Mientras treinta y dos libélulas se alejaban de la Plaza Panóptica, una permaneció suspendida frente a Sadman, inmóvil. Sadman levantó la vista y reconoció el rostro de Héctor Deífobo a los mandos del aparato. El general sonrió y saludó a la manera militar.
“Adiós, señor Metallan”, dijo a través de los altavoces. “Sólo lo siento por la torre. Nadie podrá disfrutar de la belleza de este momento”.
Héctor Deífobo desactivó el campo electromagnético de la bomba de un gramo de antimateria que estaba alojada en la bodega del vehículo. Diez elevado a treinta positrones, algo más de un quintillón, quedaron libres para moverse a su antojo. Algunos nanosegundos después, todos entraron en contacto con los electrones exteriores de los átomos que formaban la carcasa de la bomba y se aniquilaron mutuamente, transformando toda su masa en energía. Ochenta trillones de Julios de energía, neutrinos incluidos.

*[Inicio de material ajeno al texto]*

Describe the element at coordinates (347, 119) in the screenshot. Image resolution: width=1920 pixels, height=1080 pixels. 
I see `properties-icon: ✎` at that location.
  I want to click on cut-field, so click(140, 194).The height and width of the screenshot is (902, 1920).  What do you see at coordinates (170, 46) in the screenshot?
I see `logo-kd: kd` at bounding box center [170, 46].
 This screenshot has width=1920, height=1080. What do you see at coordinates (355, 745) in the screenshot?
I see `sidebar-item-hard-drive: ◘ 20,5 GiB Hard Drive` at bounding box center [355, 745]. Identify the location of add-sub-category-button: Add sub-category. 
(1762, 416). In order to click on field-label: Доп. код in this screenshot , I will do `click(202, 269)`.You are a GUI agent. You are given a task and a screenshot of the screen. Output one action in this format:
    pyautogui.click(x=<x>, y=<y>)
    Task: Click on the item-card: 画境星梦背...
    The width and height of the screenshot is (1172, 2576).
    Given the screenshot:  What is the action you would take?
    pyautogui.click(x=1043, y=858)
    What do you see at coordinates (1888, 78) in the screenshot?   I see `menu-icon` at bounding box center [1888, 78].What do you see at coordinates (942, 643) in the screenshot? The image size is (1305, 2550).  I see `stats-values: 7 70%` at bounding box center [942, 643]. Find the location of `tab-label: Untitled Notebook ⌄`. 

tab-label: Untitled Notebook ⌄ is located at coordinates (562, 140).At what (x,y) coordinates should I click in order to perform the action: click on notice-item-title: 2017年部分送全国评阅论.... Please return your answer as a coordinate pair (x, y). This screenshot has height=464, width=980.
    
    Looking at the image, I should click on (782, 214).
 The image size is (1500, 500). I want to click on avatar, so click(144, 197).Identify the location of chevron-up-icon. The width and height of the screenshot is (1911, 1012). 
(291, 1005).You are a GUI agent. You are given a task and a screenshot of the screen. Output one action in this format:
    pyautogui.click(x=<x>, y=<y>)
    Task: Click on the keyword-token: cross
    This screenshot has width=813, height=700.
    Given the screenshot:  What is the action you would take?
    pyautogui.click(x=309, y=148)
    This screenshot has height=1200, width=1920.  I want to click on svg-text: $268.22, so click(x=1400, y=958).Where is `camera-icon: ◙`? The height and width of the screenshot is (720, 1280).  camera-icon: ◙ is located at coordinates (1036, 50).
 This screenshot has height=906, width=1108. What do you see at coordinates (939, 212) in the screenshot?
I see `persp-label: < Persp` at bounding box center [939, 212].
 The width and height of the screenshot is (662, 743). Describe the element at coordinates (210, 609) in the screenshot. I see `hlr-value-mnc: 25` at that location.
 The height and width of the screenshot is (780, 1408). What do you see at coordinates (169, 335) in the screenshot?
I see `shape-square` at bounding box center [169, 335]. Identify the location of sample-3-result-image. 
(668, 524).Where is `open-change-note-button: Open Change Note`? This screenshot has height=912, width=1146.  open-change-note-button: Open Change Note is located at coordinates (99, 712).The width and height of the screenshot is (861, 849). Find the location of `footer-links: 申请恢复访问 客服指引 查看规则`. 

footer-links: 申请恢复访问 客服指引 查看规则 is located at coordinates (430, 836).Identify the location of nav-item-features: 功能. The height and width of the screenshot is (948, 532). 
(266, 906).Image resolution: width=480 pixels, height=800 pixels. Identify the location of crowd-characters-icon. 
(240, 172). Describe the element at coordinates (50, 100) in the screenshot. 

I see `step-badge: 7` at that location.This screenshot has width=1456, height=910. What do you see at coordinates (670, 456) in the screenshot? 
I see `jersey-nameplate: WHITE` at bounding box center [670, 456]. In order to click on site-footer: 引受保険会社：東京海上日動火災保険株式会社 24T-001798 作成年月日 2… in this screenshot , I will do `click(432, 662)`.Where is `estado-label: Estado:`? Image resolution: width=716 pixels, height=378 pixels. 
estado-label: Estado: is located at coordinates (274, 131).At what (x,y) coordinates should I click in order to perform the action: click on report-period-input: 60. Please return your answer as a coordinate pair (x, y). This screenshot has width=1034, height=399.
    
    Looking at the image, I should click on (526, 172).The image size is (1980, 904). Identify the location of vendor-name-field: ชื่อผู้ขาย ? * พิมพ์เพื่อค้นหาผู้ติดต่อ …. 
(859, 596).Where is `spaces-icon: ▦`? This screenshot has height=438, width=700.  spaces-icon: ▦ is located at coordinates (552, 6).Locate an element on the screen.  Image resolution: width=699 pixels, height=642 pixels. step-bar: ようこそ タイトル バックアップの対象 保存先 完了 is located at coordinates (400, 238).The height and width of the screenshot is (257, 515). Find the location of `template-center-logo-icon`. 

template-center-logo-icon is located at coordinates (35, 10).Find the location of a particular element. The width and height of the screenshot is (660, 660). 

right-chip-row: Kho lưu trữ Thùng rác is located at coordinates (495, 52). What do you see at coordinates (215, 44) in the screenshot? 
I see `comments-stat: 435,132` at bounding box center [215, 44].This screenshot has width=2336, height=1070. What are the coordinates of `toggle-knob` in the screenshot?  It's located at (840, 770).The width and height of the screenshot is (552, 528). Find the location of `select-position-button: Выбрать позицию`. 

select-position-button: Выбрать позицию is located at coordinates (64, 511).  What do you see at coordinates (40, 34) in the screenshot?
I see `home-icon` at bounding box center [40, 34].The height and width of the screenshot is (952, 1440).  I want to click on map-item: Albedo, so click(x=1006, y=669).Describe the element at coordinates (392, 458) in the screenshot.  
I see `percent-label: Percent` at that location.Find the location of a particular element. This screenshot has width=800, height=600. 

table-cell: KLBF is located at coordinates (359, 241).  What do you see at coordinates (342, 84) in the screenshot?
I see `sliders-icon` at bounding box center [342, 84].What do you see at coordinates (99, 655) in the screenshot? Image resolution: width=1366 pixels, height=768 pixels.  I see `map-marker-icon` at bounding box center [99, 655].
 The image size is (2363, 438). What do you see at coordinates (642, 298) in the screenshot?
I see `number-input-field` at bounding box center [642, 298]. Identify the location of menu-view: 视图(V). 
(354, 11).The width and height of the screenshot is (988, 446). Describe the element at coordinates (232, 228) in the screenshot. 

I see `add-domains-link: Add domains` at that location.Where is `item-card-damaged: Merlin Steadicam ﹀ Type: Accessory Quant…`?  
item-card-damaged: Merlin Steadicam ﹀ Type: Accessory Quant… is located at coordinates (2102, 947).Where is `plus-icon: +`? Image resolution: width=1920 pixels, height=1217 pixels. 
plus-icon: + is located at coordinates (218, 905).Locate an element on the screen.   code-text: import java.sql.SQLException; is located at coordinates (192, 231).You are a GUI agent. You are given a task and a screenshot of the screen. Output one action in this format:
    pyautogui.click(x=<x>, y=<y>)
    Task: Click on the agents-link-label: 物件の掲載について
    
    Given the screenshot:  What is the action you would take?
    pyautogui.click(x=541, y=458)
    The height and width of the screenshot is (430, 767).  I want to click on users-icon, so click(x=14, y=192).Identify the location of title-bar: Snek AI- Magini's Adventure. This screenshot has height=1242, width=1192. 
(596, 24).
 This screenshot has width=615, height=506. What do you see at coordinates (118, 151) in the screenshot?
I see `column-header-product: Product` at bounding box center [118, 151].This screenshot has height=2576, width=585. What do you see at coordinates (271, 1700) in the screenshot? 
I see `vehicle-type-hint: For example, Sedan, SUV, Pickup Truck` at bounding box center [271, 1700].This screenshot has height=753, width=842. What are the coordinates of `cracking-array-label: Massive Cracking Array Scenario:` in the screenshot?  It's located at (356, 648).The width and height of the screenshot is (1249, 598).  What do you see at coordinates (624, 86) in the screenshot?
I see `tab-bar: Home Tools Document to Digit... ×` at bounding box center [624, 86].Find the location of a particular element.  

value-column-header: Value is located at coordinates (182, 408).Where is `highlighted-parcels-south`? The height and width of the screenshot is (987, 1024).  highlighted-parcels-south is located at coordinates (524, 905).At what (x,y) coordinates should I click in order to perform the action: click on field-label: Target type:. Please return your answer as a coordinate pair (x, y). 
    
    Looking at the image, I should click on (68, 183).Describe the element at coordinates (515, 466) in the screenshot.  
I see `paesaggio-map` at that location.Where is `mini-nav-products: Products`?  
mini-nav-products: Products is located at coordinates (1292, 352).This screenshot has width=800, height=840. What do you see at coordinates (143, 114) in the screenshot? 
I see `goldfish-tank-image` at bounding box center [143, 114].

La explosión fue visible desde el espacio. Un hermoso ramillete de pétalos blancos que floreció sobre una superficie gris, en silencio, después de que las nubes se retirasen a continentes lejanos, como por arte de magia, encogidas y asustadas como los niños que escuchan cuentos de miedo en la oscuridad.
Cuando la Torre Panóptica se desvaneció, todos los canales de televisión dejaron de emitir, incluyendo el Canal Rebelde. No pasó mucho tiempo antes de que una horda de videoaficionados saliera a la calle en tropel para dar testimonio de la muerte de Sadman.
El primero que lo encontró liberó un grito de asombro.